Goal: Convert the entries below into a JSON list of strings, one string per line, skipping blank lines.

Excerpted data:
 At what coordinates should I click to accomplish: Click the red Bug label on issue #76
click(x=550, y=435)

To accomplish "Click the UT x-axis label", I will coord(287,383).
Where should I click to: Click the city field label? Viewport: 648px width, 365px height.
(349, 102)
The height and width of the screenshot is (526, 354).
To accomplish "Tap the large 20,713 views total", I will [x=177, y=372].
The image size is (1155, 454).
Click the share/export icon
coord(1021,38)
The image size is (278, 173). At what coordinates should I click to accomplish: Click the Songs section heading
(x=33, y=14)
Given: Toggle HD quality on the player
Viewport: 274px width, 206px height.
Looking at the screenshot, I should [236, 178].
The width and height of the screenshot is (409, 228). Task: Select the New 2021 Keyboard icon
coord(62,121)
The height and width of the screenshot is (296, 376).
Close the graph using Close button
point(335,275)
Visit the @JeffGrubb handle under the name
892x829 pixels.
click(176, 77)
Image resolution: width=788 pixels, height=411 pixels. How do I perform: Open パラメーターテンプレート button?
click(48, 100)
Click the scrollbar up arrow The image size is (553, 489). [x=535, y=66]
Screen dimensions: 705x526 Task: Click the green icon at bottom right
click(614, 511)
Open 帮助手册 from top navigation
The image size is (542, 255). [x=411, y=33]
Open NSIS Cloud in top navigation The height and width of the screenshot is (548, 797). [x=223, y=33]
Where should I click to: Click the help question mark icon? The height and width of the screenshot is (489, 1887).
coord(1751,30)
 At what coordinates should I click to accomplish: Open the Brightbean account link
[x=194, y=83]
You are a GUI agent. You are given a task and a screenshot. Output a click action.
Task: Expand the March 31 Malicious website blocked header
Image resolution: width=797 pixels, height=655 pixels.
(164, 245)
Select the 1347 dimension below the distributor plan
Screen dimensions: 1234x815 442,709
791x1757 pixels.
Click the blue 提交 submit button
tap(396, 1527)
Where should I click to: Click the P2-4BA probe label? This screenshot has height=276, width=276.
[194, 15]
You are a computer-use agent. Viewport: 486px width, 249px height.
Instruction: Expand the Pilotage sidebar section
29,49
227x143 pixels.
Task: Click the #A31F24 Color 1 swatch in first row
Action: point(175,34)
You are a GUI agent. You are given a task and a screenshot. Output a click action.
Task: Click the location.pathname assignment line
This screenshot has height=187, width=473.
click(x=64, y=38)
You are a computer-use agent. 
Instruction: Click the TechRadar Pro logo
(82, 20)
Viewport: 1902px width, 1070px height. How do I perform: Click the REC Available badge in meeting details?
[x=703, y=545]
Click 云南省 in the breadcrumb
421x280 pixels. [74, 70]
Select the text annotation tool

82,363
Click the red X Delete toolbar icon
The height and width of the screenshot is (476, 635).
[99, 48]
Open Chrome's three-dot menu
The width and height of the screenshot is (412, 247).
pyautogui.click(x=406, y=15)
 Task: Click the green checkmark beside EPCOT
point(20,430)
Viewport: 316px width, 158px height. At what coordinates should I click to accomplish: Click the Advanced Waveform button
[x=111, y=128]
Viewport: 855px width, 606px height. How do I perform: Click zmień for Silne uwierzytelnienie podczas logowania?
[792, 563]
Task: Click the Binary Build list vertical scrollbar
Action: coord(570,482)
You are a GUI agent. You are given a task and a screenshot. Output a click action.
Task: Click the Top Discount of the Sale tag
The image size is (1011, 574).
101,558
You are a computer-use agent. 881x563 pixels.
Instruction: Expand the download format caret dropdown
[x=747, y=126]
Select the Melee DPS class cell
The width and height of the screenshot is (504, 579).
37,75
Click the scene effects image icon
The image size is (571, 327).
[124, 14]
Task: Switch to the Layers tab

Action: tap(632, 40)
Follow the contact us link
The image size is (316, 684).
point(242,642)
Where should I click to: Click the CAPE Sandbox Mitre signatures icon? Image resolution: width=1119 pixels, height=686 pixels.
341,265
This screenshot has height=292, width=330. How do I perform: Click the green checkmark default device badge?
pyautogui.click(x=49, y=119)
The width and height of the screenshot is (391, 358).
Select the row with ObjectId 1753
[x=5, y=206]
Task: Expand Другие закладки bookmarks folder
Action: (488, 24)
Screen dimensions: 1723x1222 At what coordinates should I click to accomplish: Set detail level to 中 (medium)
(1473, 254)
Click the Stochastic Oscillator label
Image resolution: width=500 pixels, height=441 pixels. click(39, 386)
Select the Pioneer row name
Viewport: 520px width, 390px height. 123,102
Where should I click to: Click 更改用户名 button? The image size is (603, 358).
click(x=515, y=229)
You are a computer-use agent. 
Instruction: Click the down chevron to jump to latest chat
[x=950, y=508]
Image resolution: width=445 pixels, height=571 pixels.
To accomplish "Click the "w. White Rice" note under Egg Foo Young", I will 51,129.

Completed exercise:
[
  " At what coordinates should I click to accomplish: Click the red Bug label on issue #76",
  "click(x=550, y=435)",
  "To accomplish \"Click the UT x-axis label\", I will coord(287,383).",
  "Where should I click to: Click the city field label? Viewport: 648px width, 365px height.",
  "(349, 102)",
  "The height and width of the screenshot is (526, 354).",
  "To accomplish \"Tap the large 20,713 views total\", I will [x=177, y=372].",
  "The image size is (1155, 454).",
  "Click the share/export icon",
  "coord(1021,38)",
  "The image size is (278, 173). At what coordinates should I click to accomplish: Click the Songs section heading",
  "(x=33, y=14)",
  "Given: Toggle HD quality on the player",
  "Viewport: 274px width, 206px height.",
  "Looking at the screenshot, I should [236, 178].",
  "The width and height of the screenshot is (409, 228). Task: Select the New 2021 Keyboard icon",
  "coord(62,121)",
  "The height and width of the screenshot is (296, 376).",
  "Close the graph using Close button",
  "point(335,275)",
  "Visit the @JeffGrubb handle under the name",
  "892x829 pixels.",
  "click(176, 77)",
  "Image resolution: width=788 pixels, height=411 pixels. How do I perform: Open パラメーターテンプレート button?",
  "click(48, 100)",
  "Click the scrollbar up arrow The image size is (553, 489). [x=535, y=66]",
  "Screen dimensions: 705x526 Task: Click the green icon at bottom right",
  "click(614, 511)",
  "Open 帮助手册 from top navigation",
  "The image size is (542, 255). [x=411, y=33]",
  "Open NSIS Cloud in top navigation The height and width of the screenshot is (548, 797). [x=223, y=33]",
  "Where should I click to: Click the help question mark icon? The height and width of the screenshot is (489, 1887).",
  "coord(1751,30)",
  " At what coordinates should I click to accomplish: Open the Brightbean account link",
  "[x=194, y=83]",
  "You are a GUI agent. You are given a task and a screenshot. Output a click action.",
  "Task: Expand the March 31 Malicious website blocked header",
  "Image resolution: width=797 pixels, height=655 pixels.",
  "(164, 245)",
  "Select the 1347 dimension below the distributor plan",
  "Screen dimensions: 1234x815 442,709",
  "791x1757 pixels.",
  "Click the blue 提交 submit button",
  "tap(396, 1527)",
  "Where should I click to: Click the P2-4BA probe label? This screenshot has height=276, width=276.",
  "[194, 15]",
  "You are a computer-use agent. Viewport: 486px width, 249px height.",
  "Instruction: Expand the Pilotage sidebar section",
  "29,49",
  "227x143 pixels.",
  "Task: Click the #A31F24 Color 1 swatch in first row",
  "Action: point(175,34)",
  "You are a GUI agent. You are given a task and a screenshot. Output a click action.",
  "Task: Click the location.pathname assignment line",
  "This screenshot has height=187, width=473.",
  "click(x=64, y=38)",
  "You are a computer-use agent. ",
  "Instruction: Click the TechRadar Pro logo",
  "(82, 20)",
  "Viewport: 1902px width, 1070px height. How do I perform: Click the REC Available badge in meeting details?",
  "[x=703, y=545]",
  "Click 云南省 in the breadcrumb",
  "421x280 pixels. [74, 70]",
  "Select the text annotation tool",
  "82,363",
  "Click the red X Delete toolbar icon",
  "The height and width of the screenshot is (476, 635).",
  "[99, 48]",
  "Open Chrome's three-dot menu",
  "The width and height of the screenshot is (412, 247).",
  "pyautogui.click(x=406, y=15)",
  " Task: Click the green checkmark beside EPCOT",
  "point(20,430)",
  "Viewport: 316px width, 158px height. At what coordinates should I click to accomplish: Click the Advanced Waveform button",
  "[x=111, y=128]",
  "Viewport: 855px width, 606px height. How do I perform: Click zmień for Silne uwierzytelnienie podczas logowania?",
  "[792, 563]",
  "Task: Click the Binary Build list vertical scrollbar",
  "Action: coord(570,482)",
  "You are a GUI agent. You are given a task and a screenshot. Output a click action.",
  "Task: Click the Top Discount of the Sale tag",
  "The image size is (1011, 574).",
  "101,558",
  "You are a computer-use agent. 881x563 pixels.",
  "Instruction: Expand the download format caret dropdown",
  "[x=747, y=126]",
  "Select the Melee DPS class cell",
  "The width and height of the screenshot is (504, 579).",
  "37,75",
  "Click the scene effects image icon",
  "The image size is (571, 327).",
  "[124, 14]",
  "Task: Switch to the Layers tab",
  "Action: tap(632, 40)",
  "Follow the contact us link",
  "The image size is (316, 684).",
  "point(242,642)",
  "Where should I click to: Click the CAPE Sandbox Mitre signatures icon? Image resolution: width=1119 pixels, height=686 pixels.",
  "341,265",
  "This screenshot has height=292, width=330. How do I perform: Click the green checkmark default device badge?",
  "pyautogui.click(x=49, y=119)",
  "The width and height of the screenshot is (391, 358).",
  "Select the row with ObjectId 1753",
  "[x=5, y=206]",
  "Task: Expand Другие закладки bookmarks folder",
  "Action: (488, 24)",
  "Screen dimensions: 1723x1222 At what coordinates should I click to accomplish: Set detail level to 中 (medium)",
  "(1473, 254)",
  "Click the Stochastic Oscillator label",
  "Image resolution: width=500 pixels, height=441 pixels. click(39, 386)",
  "Select the Pioneer row name",
  "Viewport: 520px width, 390px height. 123,102",
  "Where should I click to: Click 更改用户名 button? The image size is (603, 358).",
  "click(x=515, y=229)",
  "You are a computer-use agent. ",
  "Instruction: Click the down chevron to jump to latest chat",
  "[x=950, y=508]",
  "Image resolution: width=445 pixels, height=571 pixels.",
  "To accomplish \"Click the \"w. White Rice\" note under Egg Foo Young\", I will 51,129."
]